Daarom starten we eerst met een spoedcursus Javascript, waarop we onze verdere 'Earth Engine'-magie kunnen bouwen.
"Hello World"
De 'print'-functie
Zoals gebruikelijk is bij het leren van een programmeertaal, groeten we de wereld met ons eerste lijntje code.
- Open https://code.earthengine.google.com/, en voeg volgend lijntje toe aan het nieuwe script.
//Printen van Hello World
print('Hello World')
Verder valt hieruit ook op te merken dat een dubbele voorwaartse slash '//' gebruikt wordt om notities te nemen binnen de code.
Strings
Proficiat! Het eerste scriptje is geschreven. Laat ons deze string nu onderbrengen in een variabele. In Javascript dient een variabele altijd geïniteerd te worden met var
statement. Indien je dit zou weglaten, zal je op een 'error' stoten.

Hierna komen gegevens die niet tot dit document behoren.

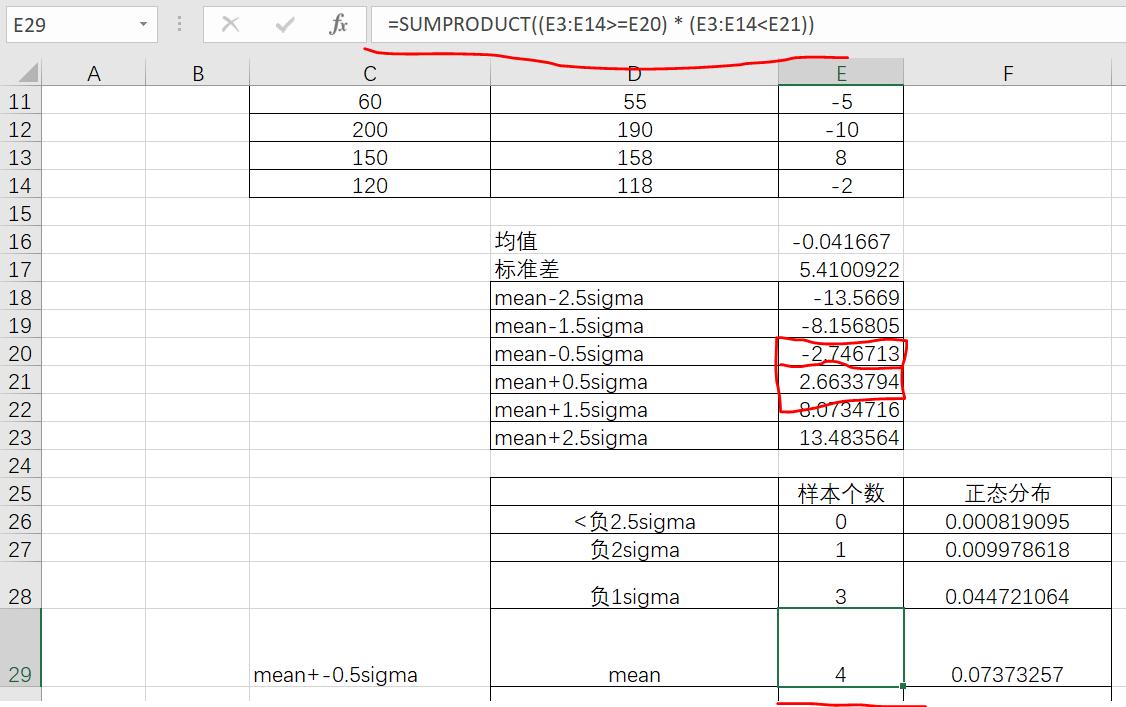Image resolution: width=1126 pixels, height=707 pixels.
Task: Select column F header
Action: 1007,71
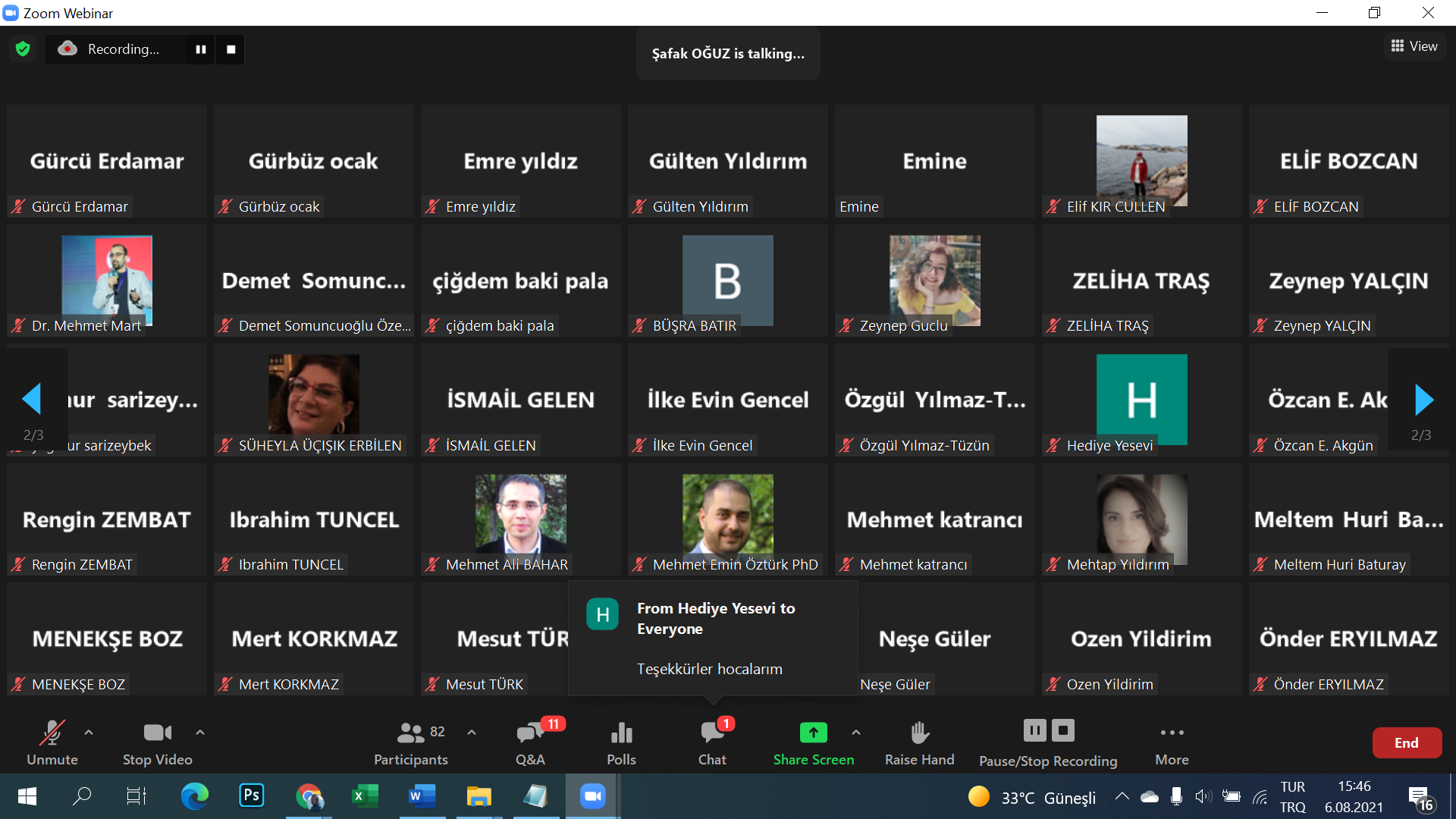Click the green encryption shield icon
This screenshot has height=819, width=1456.
(x=23, y=49)
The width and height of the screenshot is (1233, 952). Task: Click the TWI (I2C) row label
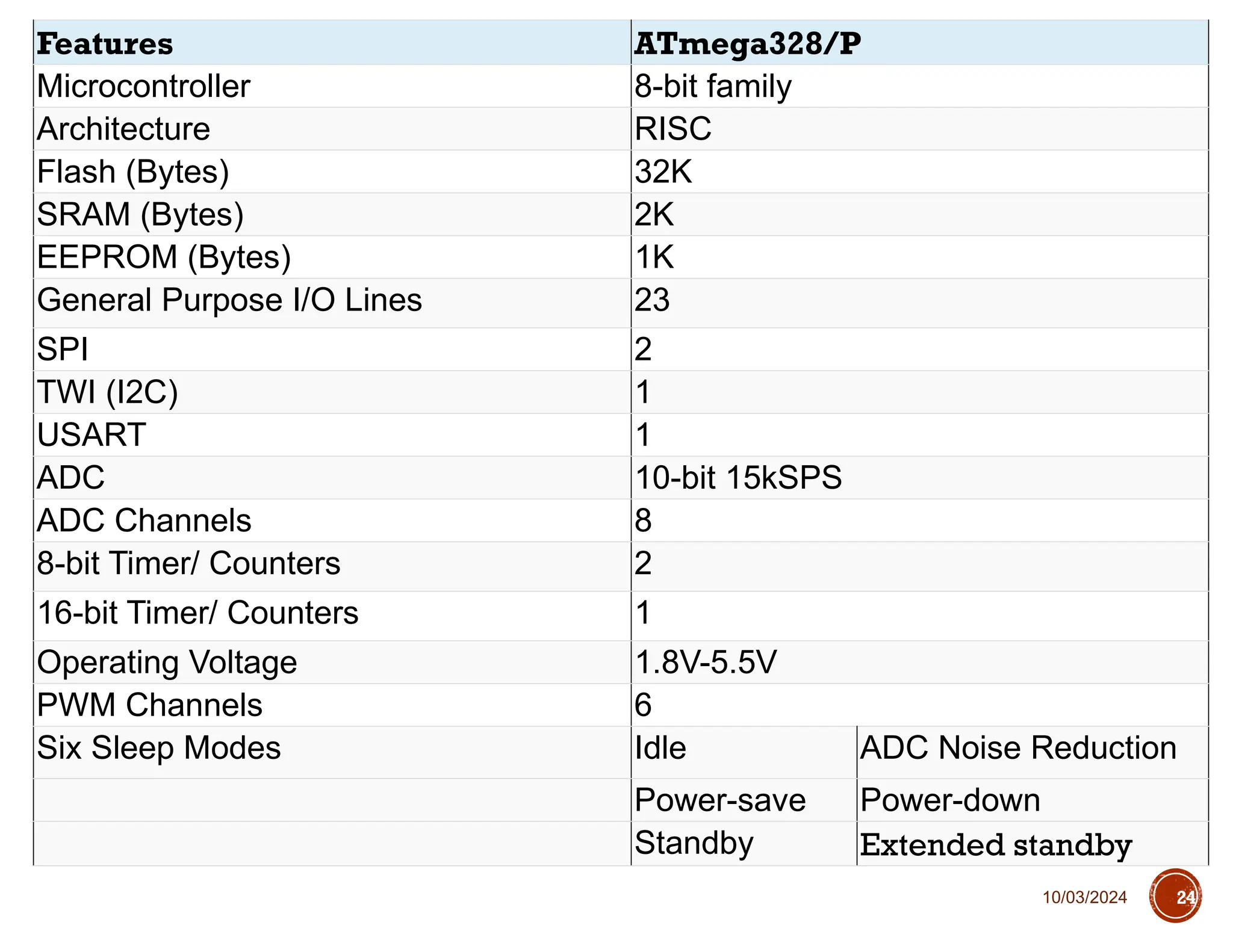[x=107, y=392]
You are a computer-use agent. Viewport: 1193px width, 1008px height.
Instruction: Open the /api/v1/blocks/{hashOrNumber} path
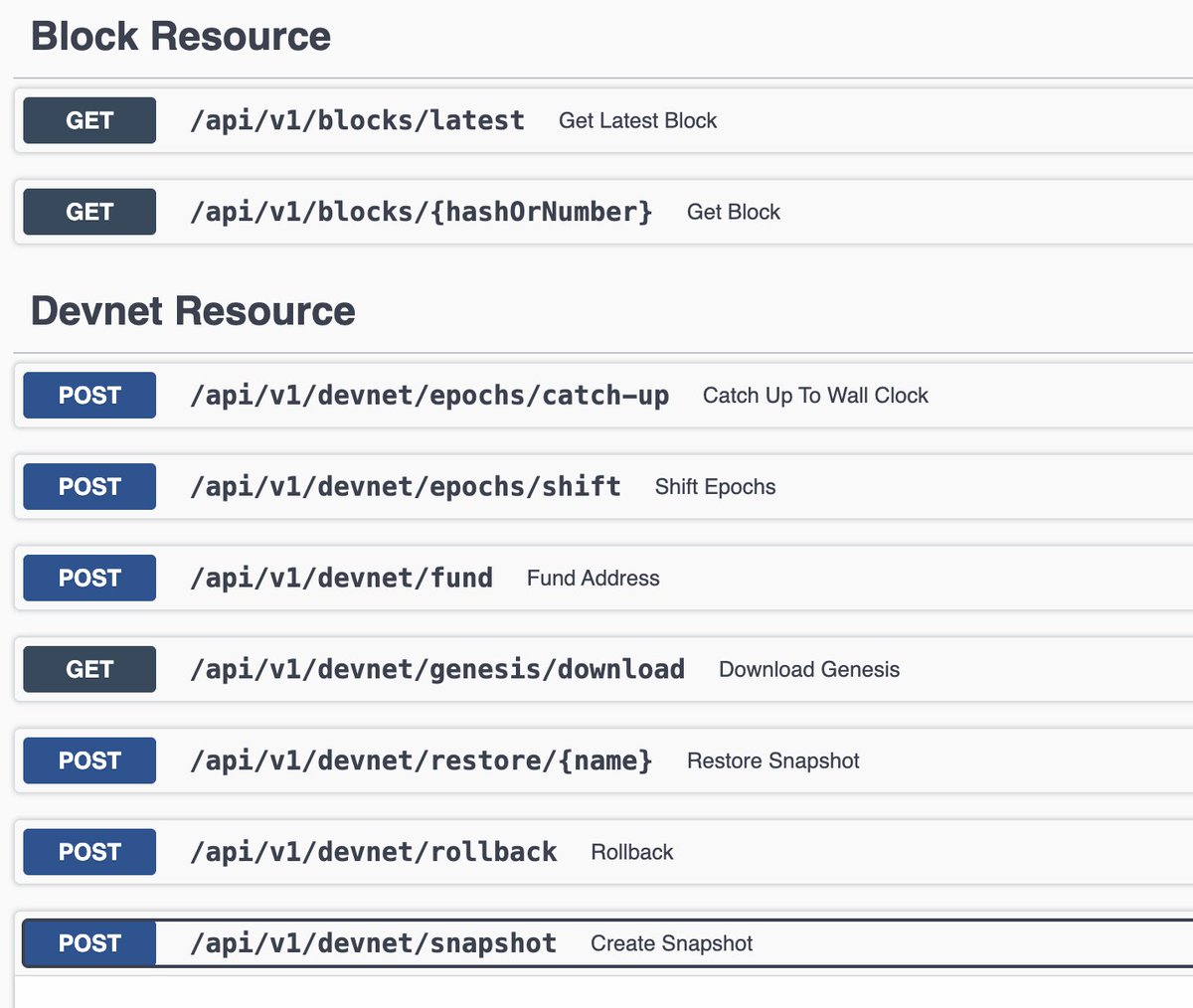click(x=422, y=212)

//Aanmaken van de variabele 'aString'
var aString = 'Hello World'
print(aString)
Om het datatype van de variabele aString
na te gaan, kun je dit oproepen met de functie ‘typeof()’-statement:
// Type van de variabele aString naar de Console schrijven
print(typeof(aString))
Functies
Een functie in Google Earth Engine ziet er uit volgens volgende opbouw:
var functienaam = function(inputvariabelen) {
//Hier de functie-bewerkingen
//output = a + b
return output
};
//Hello Function:
var hello_function = function(String) {
var goeindag = 'Hello ' + String
return goeindag
};
//Functie uitvoeren:
var hallo = hello_function('Boerekot');
print(hallo)
//Variabelen aangemaakt binnen de functie worden enkel daar gebruikt.
// Ze gebruiken buiten de functie levert dus foutmeldingen op:
print(goeindag)
Lijsten
Een lijst in Javascript wordt steeds opgegeven met [ en ]. Een lijstindex begint steeds vanaf '0', waarbij de eerste waarde dus op positie 0 staat.
var lievelingsnummers = [8,6,3,27]
print('Eerste lievelingsnummer in de lijst = ', lievelingsnummers[0])
//Lijstelementen aanpassen
var automerken = ["BMW","Volkswagen","Minerva"]
automerken[2] = ["Opel"]
print(automerken)
Objecten
Een Object wordt aangegeven met '{' en '}'. Aan een object hangen steeds enkele variabelen die tot het object behoren.
//object
var beelden = {
Sensor: "Sentinel 2",
Regios: ["Belgium","France","Vaticano"],
Aantalbeelden: 2,
1: "Ja"
}
Om een eigenschap van een object op te roepen, wordt stees een puntje '.' gebruikt: object.eigenschap. Indien we bijvoorbeeld de sensor van ons aangemaakte beeldmateriaal willen nagaan:
// Sensor bekijken
print(beelden.Sensor)
// Andere methode via haakjes []
print('Regios: ', beelden['Regios'])
Javascript referenties
Het spreekt voor zich dat we hier slechts de basis syntax van Javascript hebben aangehaald. Het is niet nodig om eerst Javascript onder de knie te krijgen om in Google Earth Engine te kunnen werken. Aangezien Google Earth Engine slechts specifieke codes gebruikt, zul je doorheen de practica het nodige leren.
Specifieke Earth Engine objecten
ee.Image
Een Image
is rasterdata bestaande uit één of meerdere banden, waarvan elke band een eigen naam, datatype, resolutie en projectie heeft. Een enkel Sentinel-2 beeld zoals in Practicum 1, zal als één Image
kunnen worden opgeslagen.
Om een Image in te laden en Earth Engine wordt gebruik gemaakt van ee.Image
. In volgend hoofdstuk wordt dit geïllustreerd.
ee.ImageCollection
Een ImageCollection
is een collectie van meerdere Image
's. De Sentinel-2 MSI Level-2A collectie bevat bijvoorbeeld het volledige aanbod aan atmosferisch gecorrigeerde Sentinel-2 beelden. Elke collectie bevat verdere informatie in de Data Catalog. Een collectie is steeds in een bepaalde volgorde gesorteerd zijn. Standaard is dit o.b.v. datum, maar aangepaste sorteringen zijn eveneens mogelijk, zoals we in een komende oefening gaan zien.